Devenir une personne : à propos du film de Costanzo, In memoria di me

Publié le par Damien

In memoria di me, film de Silvio Costanza, sortie en salle en France le 16 avril 2008

"Je veux devenir une personne"


La question n'est pas "la vie a t-elle un sens", mais "que voulons-nous en faire" ?
, a écrit le romancier Louis Guilloux.

Andrea, le personnage central du dernier film de Costanzo, a décidé de consacrer sa vie à "devenir une personne", et pour lui, ce projet se confond avec celui de devenir un homme de Dieu.
C'est pourquoi, au début du film, il se présente au début du film devant l'abbé du couvent de Santo Giorgio di Maggiore au début du film pour obtenir une place dans la communauté des Jésuites qui y vivent.

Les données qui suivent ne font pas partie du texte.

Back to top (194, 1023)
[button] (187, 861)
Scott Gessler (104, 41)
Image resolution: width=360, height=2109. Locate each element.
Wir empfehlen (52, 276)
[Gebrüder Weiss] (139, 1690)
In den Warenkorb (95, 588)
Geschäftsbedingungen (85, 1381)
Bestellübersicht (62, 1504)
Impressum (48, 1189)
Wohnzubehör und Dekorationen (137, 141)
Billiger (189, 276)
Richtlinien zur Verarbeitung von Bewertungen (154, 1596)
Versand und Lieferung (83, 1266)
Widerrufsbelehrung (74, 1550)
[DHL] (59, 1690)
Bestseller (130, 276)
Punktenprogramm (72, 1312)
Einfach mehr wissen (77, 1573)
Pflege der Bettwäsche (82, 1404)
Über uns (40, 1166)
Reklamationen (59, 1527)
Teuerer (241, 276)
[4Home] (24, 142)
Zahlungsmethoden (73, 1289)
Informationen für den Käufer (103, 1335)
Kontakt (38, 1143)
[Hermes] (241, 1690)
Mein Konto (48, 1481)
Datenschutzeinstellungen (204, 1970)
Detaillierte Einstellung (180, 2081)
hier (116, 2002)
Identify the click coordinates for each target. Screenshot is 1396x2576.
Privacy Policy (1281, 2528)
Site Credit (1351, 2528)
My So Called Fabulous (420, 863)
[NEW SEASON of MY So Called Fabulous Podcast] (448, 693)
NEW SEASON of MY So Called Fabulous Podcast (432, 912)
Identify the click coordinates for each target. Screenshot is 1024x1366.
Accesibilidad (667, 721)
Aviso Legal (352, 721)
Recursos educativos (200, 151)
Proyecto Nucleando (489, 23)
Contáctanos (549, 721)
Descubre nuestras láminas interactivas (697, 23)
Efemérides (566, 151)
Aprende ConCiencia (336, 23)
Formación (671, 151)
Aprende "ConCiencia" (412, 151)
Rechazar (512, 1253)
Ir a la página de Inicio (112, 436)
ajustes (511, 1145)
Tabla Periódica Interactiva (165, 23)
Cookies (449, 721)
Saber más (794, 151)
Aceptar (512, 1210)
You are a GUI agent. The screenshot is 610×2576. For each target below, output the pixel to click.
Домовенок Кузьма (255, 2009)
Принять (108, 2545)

Pour Andrea, en effet, protagoniste de In memoria di me, film sorti en France le 16 avril, nous ne savons plus quoi faire de la liberté que nous avons conquise sur le plan affectif, économique, politique et sexuel. Cette liberté, si nous n'avons pas appris à en disposer, nous amène à rompre nos engagements et nous condamne toute notre vie à courir après des ombres. Telle est la thèse posée sous une forme interrogative par le film de Costanzo et qui suscite la critique

Le monastère comme lieu d'oppression


En effet, dans sa manière de filmer les espaces clos (talent déjà observé par les critiques dans le premier film de Costanza Private), dans les rares dialogues que comporte ce film et qui laissent la place à beaucoup d'identités et enfin dans les trajectoires opposées que prennent Andréa et son condisciple Zanna (l'un reste, l'autre part), le film ne tranche pas cette question. Le monastère est un lieu d'oppression parce qu'on y vit sans cesse sous le regard de ses frères. Ceux-ci ont d'ailleurs l'obligation de vous dénoncer au supérieur "pour le salut de votre âme". C'est ainsi qu'une conversation entre Andréa et Zanna sur la vacuité du silence qui règne dans ces lieux sera surprise par un troisième pensionnaire et rapportée au Père Supérieur. Pourtant, les portes du monastère sont toujours ouvertes, et au début du film, l'un des personnages, ne supportant plus le silence, ni les discours que l'on fait à propos de la vie "qui est souffle" décide de quitter définitivement le monastère. Chacun est libre d'en faire autant, mais ce serait-là signer un échec personnel.

Les personnages du film


Andrea est un jeune homme doué pour les études, beau et rien moins que superficiel. Lors de son entrée au monastère, il dit que parmi les amis qu'il s'apprête à quitter, il fait figure d'un "battant", mais que cette réussite lui semble sans goût face à la responsabilité qui lui incombe de devenir une personne à ses propres yeux, en suivant la voie que Dieu lui a tracée.
Passée cette présentation rapide au père supérieur, on ne saura rien de plus de la vie passée d'Andrea qui, sauf au moment où il sera surpris à discuter dans la chapelle avec Zanna, observera avec le plus grand scrupule les recommandations qui sont faites aux moines de parler le moins possible.
Le personnage d'Andréa, interprêté par Christo Jivkov, affiche la plupart jusqu'à la fin du film un visage indéchiffrable sauf lorsqu'on sent le personnage traversé par la curiosité. A la fin du film, lors d'une scène mémorable de prière collective, ce masque tombe brusquement et laisse la place aux larmes et aux tourments. Andréa se rend compte qu'il manque d'amour et de foi et qu'il passe son temps à feindre.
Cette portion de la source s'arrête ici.